Data on locating visible targets
::::
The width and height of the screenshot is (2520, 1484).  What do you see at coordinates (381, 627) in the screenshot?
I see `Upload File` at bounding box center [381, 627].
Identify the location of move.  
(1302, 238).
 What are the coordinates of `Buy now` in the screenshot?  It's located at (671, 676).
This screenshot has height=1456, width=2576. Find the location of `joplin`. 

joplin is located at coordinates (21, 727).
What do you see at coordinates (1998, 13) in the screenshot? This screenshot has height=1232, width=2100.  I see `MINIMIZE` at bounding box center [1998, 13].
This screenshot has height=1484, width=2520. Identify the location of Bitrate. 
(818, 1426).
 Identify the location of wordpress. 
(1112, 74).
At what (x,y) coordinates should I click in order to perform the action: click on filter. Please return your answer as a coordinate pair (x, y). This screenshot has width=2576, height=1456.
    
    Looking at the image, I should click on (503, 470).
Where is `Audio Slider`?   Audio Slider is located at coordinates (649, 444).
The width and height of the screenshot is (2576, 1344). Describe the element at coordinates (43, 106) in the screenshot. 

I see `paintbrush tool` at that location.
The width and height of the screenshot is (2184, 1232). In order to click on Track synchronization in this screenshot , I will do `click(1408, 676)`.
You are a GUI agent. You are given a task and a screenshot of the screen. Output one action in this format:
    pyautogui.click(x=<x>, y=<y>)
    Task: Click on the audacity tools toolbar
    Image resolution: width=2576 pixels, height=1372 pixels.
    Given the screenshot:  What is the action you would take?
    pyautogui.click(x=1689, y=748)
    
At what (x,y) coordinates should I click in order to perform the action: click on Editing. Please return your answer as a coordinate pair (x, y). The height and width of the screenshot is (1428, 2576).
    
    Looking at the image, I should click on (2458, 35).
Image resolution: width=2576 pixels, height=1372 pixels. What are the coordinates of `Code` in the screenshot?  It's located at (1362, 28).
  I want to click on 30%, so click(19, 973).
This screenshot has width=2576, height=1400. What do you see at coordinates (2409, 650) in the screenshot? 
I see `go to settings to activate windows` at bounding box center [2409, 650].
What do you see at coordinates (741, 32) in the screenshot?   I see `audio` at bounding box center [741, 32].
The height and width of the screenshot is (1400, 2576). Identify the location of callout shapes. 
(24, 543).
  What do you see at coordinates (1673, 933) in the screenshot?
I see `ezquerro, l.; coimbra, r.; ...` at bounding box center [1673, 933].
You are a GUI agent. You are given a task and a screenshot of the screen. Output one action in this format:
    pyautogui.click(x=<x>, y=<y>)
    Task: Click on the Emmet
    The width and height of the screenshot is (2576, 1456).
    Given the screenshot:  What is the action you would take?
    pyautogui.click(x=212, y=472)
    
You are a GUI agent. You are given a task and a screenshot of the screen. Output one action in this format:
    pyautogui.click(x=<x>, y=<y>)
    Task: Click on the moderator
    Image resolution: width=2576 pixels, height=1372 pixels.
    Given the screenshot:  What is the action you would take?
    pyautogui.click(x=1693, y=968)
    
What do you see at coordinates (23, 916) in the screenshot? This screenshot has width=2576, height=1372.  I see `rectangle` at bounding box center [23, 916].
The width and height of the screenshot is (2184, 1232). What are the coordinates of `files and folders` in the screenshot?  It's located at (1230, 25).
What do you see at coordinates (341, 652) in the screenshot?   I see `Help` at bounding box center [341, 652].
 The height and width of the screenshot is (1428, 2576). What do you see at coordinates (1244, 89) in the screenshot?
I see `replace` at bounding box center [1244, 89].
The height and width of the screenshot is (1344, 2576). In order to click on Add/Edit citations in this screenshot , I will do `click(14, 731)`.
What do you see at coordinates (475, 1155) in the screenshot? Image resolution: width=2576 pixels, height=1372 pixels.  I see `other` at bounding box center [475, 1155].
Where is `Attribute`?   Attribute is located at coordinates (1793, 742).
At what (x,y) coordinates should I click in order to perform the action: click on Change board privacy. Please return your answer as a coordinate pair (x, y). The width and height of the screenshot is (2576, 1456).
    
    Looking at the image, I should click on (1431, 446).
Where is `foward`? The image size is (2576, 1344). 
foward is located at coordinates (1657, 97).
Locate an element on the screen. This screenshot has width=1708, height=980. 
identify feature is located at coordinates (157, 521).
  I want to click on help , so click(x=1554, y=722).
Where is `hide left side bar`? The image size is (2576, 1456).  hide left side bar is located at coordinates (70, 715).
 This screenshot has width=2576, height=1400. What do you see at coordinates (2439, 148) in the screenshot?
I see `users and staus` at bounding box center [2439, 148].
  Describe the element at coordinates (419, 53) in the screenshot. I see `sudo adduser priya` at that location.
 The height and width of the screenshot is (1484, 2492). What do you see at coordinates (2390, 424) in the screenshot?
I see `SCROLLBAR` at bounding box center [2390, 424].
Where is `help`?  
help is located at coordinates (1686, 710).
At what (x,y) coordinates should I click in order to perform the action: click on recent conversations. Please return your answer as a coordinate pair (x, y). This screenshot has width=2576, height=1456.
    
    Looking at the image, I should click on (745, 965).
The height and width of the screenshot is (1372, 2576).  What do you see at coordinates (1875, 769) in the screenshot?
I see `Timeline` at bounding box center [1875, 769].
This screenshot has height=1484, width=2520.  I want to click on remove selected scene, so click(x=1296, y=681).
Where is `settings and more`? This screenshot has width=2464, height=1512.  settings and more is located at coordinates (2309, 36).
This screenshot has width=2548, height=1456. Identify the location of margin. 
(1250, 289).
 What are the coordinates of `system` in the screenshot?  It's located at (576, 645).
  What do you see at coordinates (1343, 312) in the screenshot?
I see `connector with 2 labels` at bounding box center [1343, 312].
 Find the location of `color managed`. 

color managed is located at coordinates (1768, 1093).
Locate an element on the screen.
::::
• _Exercise instructions_
Turn the material into a numbered list, starting with the line that contains "The width and height of the screenshot is (2184, 1232). What" and going on through the line that contains "I want to click on help". Include both of those lines and leave out any blank lines.

• _Final result_
1. The width and height of the screenshot is (2184, 1232). What are the coordinates of `files and folders` in the screenshot?  It's located at (1230, 25).
2. What do you see at coordinates (341, 652) in the screenshot?   I see `Help` at bounding box center [341, 652].
3.  The height and width of the screenshot is (1428, 2576). What do you see at coordinates (1244, 89) in the screenshot?
4. I see `replace` at bounding box center [1244, 89].
5. The height and width of the screenshot is (1344, 2576). In order to click on Add/Edit citations in this screenshot , I will do `click(14, 731)`.
6. What do you see at coordinates (475, 1155) in the screenshot? Image resolution: width=2576 pixels, height=1372 pixels.  I see `other` at bounding box center [475, 1155].
7. Where is `Attribute`?   Attribute is located at coordinates (1793, 742).
8. At what (x,y) coordinates should I click in order to perform the action: click on Change board privacy. Please return your answer as a coordinate pair (x, y). The width and height of the screenshot is (2576, 1456).
9.     Looking at the image, I should click on (1431, 446).
10. Where is `foward`? The image size is (2576, 1344). 
11. foward is located at coordinates (1657, 97).
12. Locate an element on the screen. This screenshot has width=1708, height=980. 
13. identify feature is located at coordinates (157, 521).
14.   I want to click on help , so click(x=1554, y=722).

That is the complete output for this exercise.